#### SUPPLIED MATERIAL

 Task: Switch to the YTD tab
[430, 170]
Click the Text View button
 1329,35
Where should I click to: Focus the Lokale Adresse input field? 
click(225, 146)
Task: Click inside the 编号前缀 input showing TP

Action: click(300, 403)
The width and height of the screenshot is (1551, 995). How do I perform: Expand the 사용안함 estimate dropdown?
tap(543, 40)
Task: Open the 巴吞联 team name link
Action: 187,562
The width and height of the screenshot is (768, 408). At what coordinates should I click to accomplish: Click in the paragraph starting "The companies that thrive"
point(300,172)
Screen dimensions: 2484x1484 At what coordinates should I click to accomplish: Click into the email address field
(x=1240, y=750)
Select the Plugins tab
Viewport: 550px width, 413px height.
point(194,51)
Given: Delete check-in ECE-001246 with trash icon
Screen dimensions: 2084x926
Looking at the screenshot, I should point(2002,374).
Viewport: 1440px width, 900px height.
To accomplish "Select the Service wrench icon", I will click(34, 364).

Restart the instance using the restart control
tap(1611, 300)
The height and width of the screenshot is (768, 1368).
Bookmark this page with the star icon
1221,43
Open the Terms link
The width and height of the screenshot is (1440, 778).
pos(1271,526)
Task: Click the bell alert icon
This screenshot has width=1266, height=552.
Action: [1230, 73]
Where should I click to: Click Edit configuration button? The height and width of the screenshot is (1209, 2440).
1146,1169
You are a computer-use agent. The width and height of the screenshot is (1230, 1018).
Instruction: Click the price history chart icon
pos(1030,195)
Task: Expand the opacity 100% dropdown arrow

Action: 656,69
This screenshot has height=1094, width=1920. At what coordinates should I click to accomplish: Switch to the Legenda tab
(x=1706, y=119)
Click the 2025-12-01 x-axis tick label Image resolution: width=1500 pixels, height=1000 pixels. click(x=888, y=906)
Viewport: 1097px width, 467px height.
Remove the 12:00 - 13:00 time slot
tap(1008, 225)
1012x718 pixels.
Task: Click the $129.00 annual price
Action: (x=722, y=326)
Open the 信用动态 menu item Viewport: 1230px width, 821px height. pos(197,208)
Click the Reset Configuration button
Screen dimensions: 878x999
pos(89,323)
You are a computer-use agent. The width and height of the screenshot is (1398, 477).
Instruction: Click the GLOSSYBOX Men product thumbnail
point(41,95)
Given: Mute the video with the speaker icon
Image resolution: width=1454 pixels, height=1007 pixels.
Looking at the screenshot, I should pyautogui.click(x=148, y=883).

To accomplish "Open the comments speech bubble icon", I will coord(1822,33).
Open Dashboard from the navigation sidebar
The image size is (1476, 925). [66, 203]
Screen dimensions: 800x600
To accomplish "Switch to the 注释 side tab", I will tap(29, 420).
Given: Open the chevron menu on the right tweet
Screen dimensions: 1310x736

########

Copy out the lines of the data above word for word, beginning with the line containing "Where should I click to: Focus" and ending with the line containing "Action: 187,562", both included.

→ RESPONSE BELOW
Where should I click to: Focus the Lokale Adresse input field? 
click(225, 146)
Task: Click inside the 编号前缀 input showing TP

Action: click(300, 403)
The width and height of the screenshot is (1551, 995). How do I perform: Expand the 사용안함 estimate dropdown?
tap(543, 40)
Task: Open the 巴吞联 team name link
Action: 187,562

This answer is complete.